At a time when many families are adjusting to soldiers returning from combat, significant job layoffs, foreclosures on home mortgages, high rates of crime, and interpersonal violence, there is an increased demand for social workers. NC State’s Department of Social Work has increased enrollment in its undergraduate and graduate programs to meet that demand. We are preparing the next generation of practitioners to help people deal with the aftermath of trauma.
Trauma is an emotional response to a terrible event that may leave the individual with intrusive memories, flashbacks and nightmares. This trauma may result from events such as combat; crime; an accident or natural disaster; and neglect, violence or abuse in one’s own home or community. Immediately after the event, shock and denial are typical. Long-term reactions include unpredictable emotions, strained relationships and even physical symptoms like headaches or nausea. While these feelings are normal, some people have difficulty moving on with their lives. They may even begin to avoid anything that reminds them of the trauma, and have anxiety that they didn’t have before. The feeling can be so intense that the person’s life is disrupted. Social workers can help these individuals find constructive ways of managing their emotions.
Why is it important to understand these issues?
Individuals with prolonged reactions that disrupt their daily functioning should consult with a trained and experienced mental health professional. Social workers are mental health providers who can provide psychosocial intervention and help educate people about trauma and the normal responses to extreme stressors.
To assist a loved one who may have experienced trauma it is important to:
- Recognize and understand the factors involved in psychosocial adjustment following extreme disruptive events.
- Encourage them to seek comprehensive mental health services that are culturally and linguistically appropriate.
- Help them to communicate the experience/ Talk about it.
- Engage in healthy behaviors to enhance their ability to cope with excessive stress.
- Establish or reestablish routines such as eating meals at regular times and following an exercise program.
- Avoid major life decisions such as switching careers or jobs, if possible, and other activities that tend to be highly stressful.

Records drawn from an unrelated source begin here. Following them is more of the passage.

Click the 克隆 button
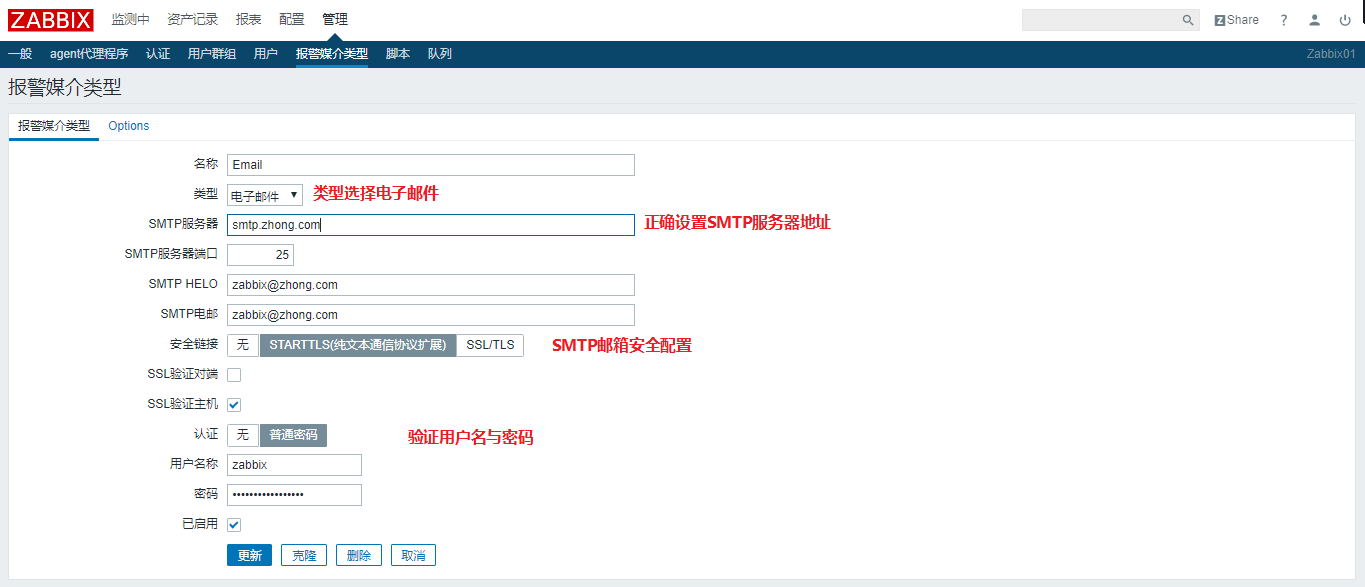 303,554
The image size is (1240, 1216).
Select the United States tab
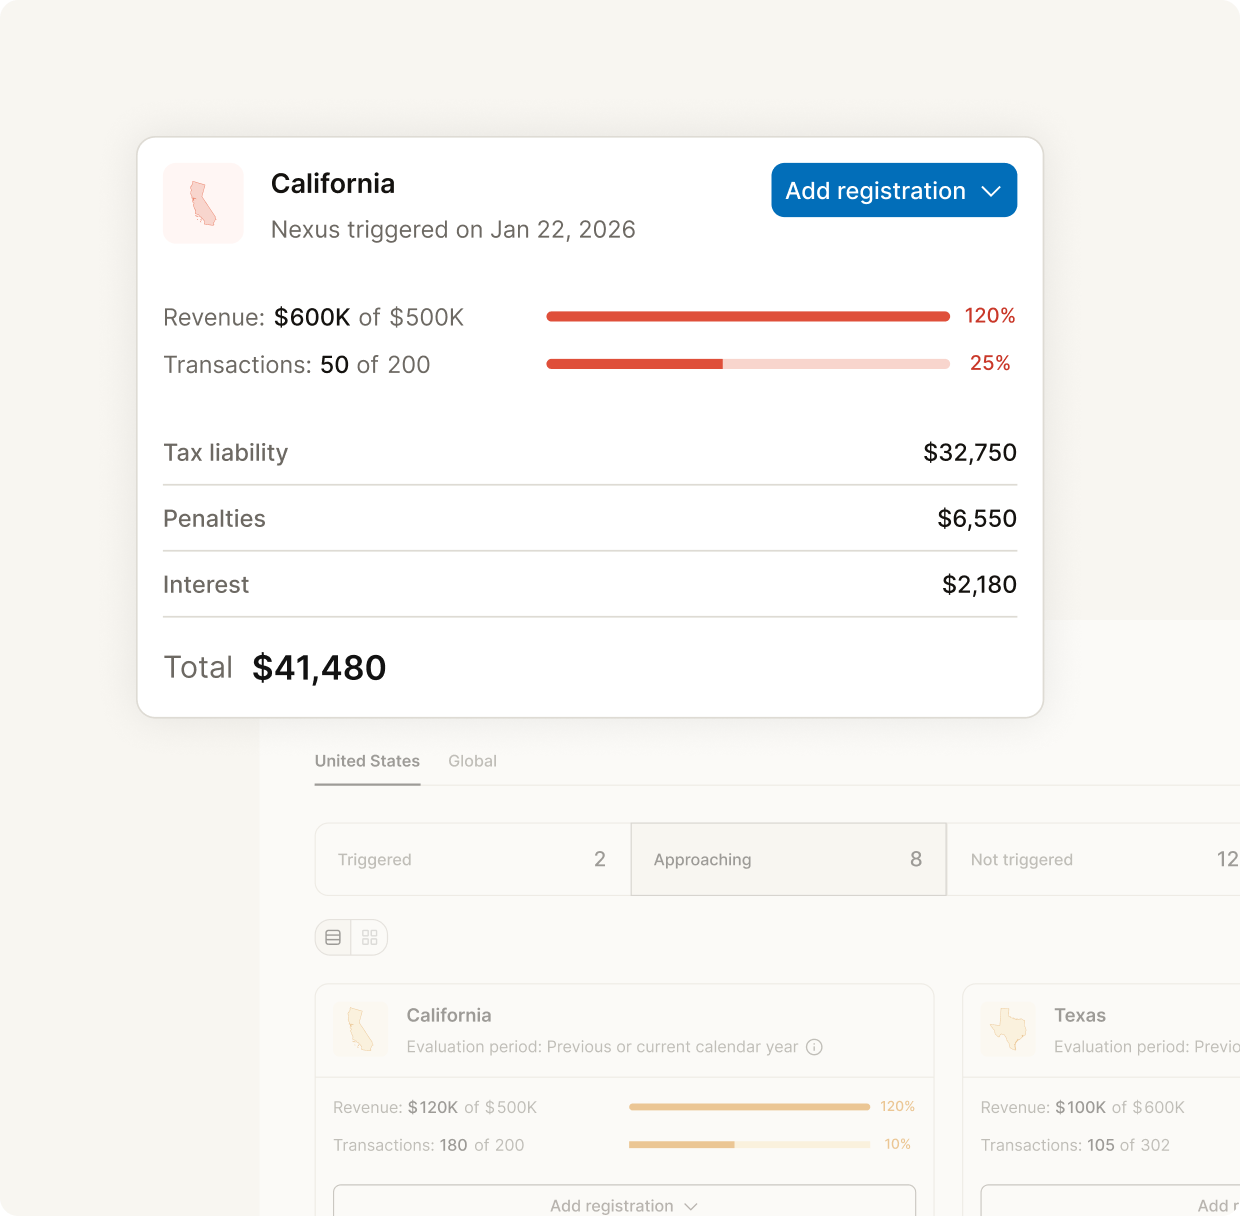367,761
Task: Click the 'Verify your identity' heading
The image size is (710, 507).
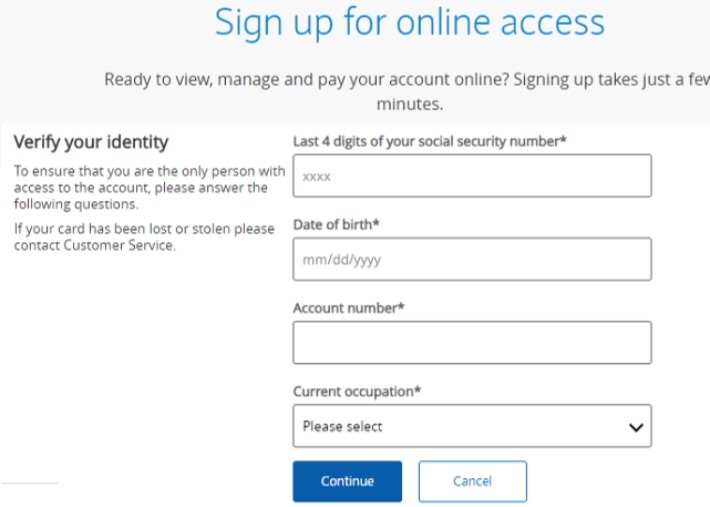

On March 21, 2012, the NC State Department of Social Work’s annual spring symposium will focus on trauma. Healing in Broken Places will address trauma experienced by five of the populations most impacted in our region. These include veterans, Latino immigrants and those affected by addiction/alcohol and drug dependency, incarceration, domestic violence and sexual assault. The keynote speaker will be Lynn Sanford, a renowned trauma specialist from Simmons College in Boston.